Nora Demnati, a prison law practitioner in Quebec, is the president of the Canadian Prison Law Association. She said the B.C. Supreme Court’s contempt finding in the case of Cody Haevischer stirred up “disappointment” in prison law circles.

“Judges tend to not recognize how real it is,” Demnati said, adding that the unique circumstances of an inmate under duress cannot be reconciled with a “strict application of the law.”

“It’s naive to believe that prisoners are perfectly protected in prison because things happen very quickly in prison.

“A lack evidence of the immediate fear or the temporality of the fear or of the threat to him, those are things that cannot be explained as the law wants them to be explained in terms of the rules of evidence.”

Demnati said she’s had “countless” clients who have been attacked in prison on “mere suspicion” of violating the inmate code, and those who have reported their fears to authorities have had their concerns dismissed.

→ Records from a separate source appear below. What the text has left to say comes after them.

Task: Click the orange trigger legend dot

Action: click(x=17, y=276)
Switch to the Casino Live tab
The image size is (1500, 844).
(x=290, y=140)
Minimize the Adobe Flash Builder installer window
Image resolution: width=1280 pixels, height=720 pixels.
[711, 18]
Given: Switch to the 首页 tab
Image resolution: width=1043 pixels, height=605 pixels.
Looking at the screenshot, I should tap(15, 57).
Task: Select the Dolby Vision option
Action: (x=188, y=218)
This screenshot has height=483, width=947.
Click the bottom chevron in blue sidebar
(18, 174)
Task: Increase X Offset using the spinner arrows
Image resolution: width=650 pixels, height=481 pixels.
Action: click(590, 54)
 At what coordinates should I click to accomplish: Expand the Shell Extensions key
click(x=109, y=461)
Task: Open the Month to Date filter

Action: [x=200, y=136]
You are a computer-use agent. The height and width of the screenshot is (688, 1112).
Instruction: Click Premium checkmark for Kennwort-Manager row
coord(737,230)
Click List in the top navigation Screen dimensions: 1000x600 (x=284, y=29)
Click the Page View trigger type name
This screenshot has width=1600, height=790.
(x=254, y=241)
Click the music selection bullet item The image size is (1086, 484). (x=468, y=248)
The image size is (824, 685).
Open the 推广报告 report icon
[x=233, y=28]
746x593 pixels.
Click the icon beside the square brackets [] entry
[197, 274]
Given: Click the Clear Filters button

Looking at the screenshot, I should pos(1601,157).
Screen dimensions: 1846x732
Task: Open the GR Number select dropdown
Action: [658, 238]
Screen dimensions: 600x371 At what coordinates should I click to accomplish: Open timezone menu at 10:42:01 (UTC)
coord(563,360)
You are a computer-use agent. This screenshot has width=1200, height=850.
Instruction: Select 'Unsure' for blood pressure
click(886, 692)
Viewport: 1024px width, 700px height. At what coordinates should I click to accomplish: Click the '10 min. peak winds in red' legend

She said courts should stop considering violence committed in prison an “aggravating factor” when sentencing people who have little choice. Instead, she called for greater recognition from the justice system and the correctional service of the complex underlying factors — unresolved trauma, mental health issues and addiction.

“As long as they refuse to see that and address it on a purely punitive and (through) a security lens, violence in prison will prevail because they’re not addressing the core reason why people engage in violent behaviour in the first place,” she said. “But other than that, I don’t know. I’m not too much of an optimist when it comes to changing the system.”